Otter: “In principe is het elke dag menens. We hebben in de groep zo’n grappig zinnetje waarmee we een Japanner proberen te imiteren.” Otter verbuigt zijn stem en doet een Aziaat na die gebrekkig maar verstaanbaar Engels praat: ‘Every day olympic day’. “Elke dag ben je met de Olympische Spelen bezig. Denk nu niet dat je het vandaag allemaal op en top moet doen; je wordt geacht het 365 dagen per jaar op orde te hebben. Natuurlijk komt er spanning bij kijken. Je rijdt op tijdstippen waarbij ervoor of erna een paar geweldige landen aan het trainen is. Die bekijk je met een schuin oog, soms maak je er videobeelden van, je klokt rondetijden mee, je bestudeert de manier van trainen. Zo krijgt het verwachtingspatroon van deze World Cup vorm.”

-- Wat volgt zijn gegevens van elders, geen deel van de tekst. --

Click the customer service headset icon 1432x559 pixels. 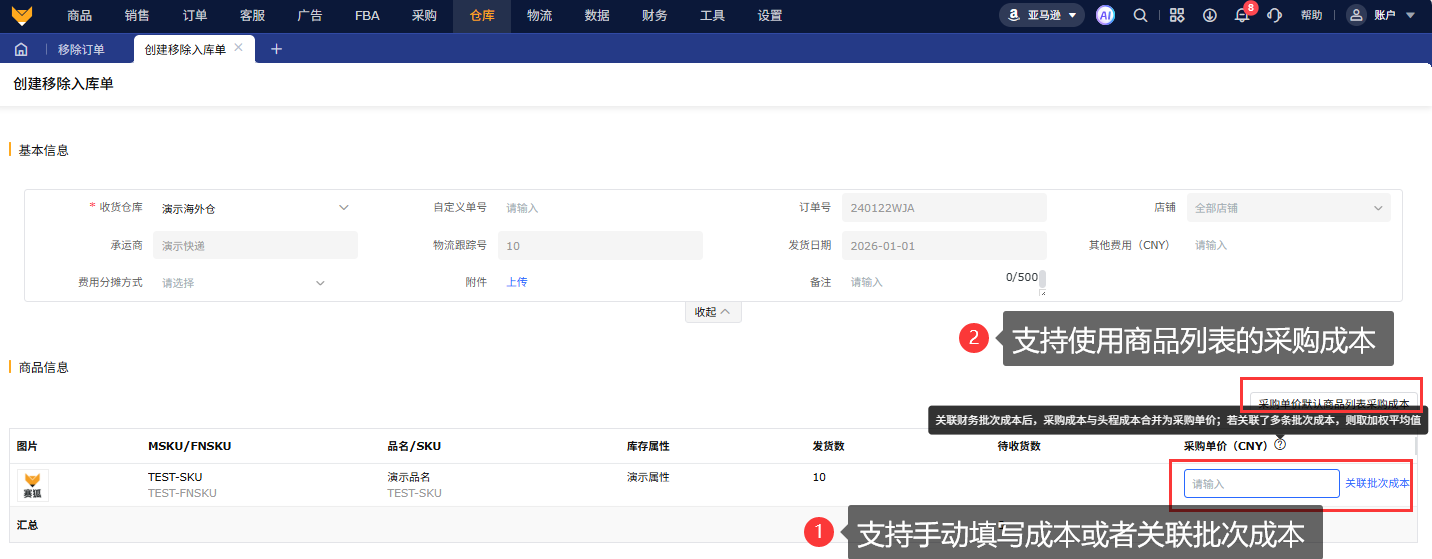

“Het doet iets met je wanneer je het stadion betreedt – waar wel plaats is voor 12.000 mensen, gok ik. Alles is af, mooi om te ervaren. Er zijn 38 landen die de mogelijkheid hebben gezien hier naartoe te reizen. Uiteraard niet alle teams moeten we als concurrenten beschouwen, dat zullen de kwalificatiedagen (donderdag en vrijdag, red.) aantonen. Wie alles zou moeten rijden, zou twintig keer op het ijs moeten verschijnen, en dat twee keer want volgende week hebben we opnieuw een World Cup in Nagoya (Japan, red.). Veertig races in tien dagen: dat is ondoenlijk; hier en daar zal ik de beste rijders ontlasten. Gelukkig is dat geen probleem met ons team, we zijn in de breedte sterk genoeg.”

Jeroen Otter heeft veel vertrouwen in zijn team voorafgaand aan de eerste grote krachtmeting: de World Cup in Beijing. | Foto : Neeke Smit

Je hebt het over elke dag is een olympische dag. Dat roept meteen de vraag op wat er dan gebeurt met bijvoorbeeld de jonge Xandra Velzeboer die het hele fenomeen van Winterspelen nog nooit heeft meegemaakt. Die moet toch onder de indruk zijn bij het zien van zo’n complex.
“Zeker. Dat hoeft niet te betekenen dat ze daardoor benauwd of beklemmend rijdt. Onder de indruk zijn kan evengoed het beste in haar naar boven halen. Xandra reed eerder deze week al als een trein. Ik kan me voorstellen dat zij de rest van de dag met een glimlach heeft rondgelopen. Die voelt zich echt de koning te rijk, of, de queen te rijk, moet ik zeggen.”

Welk beeld heb je intussen gekregen van de Aziaten tegen wie jullie het voorbije anderhalf jaar niet hebben gereden?
“Ik zit grote delen van de dag op de ijsbaan en bekijk dan alle landen, niet puur de Aziaten. Wat doet iedereen? Waar zijn ze goed in? Welk type training hebben ze? Dat is best interessant. Als andere teams op dinsdagavond een tempo draaien en wij doen snelheid, vraag ik me af waarom die keuze zou zijn gemaakt. Verder filmen we veel, want op die beelden zijn rondetijden op een honderdste nauwkeurig terug te zien. Daar leren we ook weer van. Tja, de Aziatische vrouwen, in het bijzonder de Koreaanse en Chinese behoren tot de top, zullen de meeste tegenstand geven, net als de Canadese vrouwenploeg. Het grappige is dat ik nu Aziatische rijders zie die ik nooit eerder ben tegengekomen. Oftewel: in die landen blijft de ontwikkeling doorgaan. Gelukkig geldt dat ook voor ons. We zijn voor de buitenlanders heus een factor die ertoe doet, bij de vrouwen én de mannen.”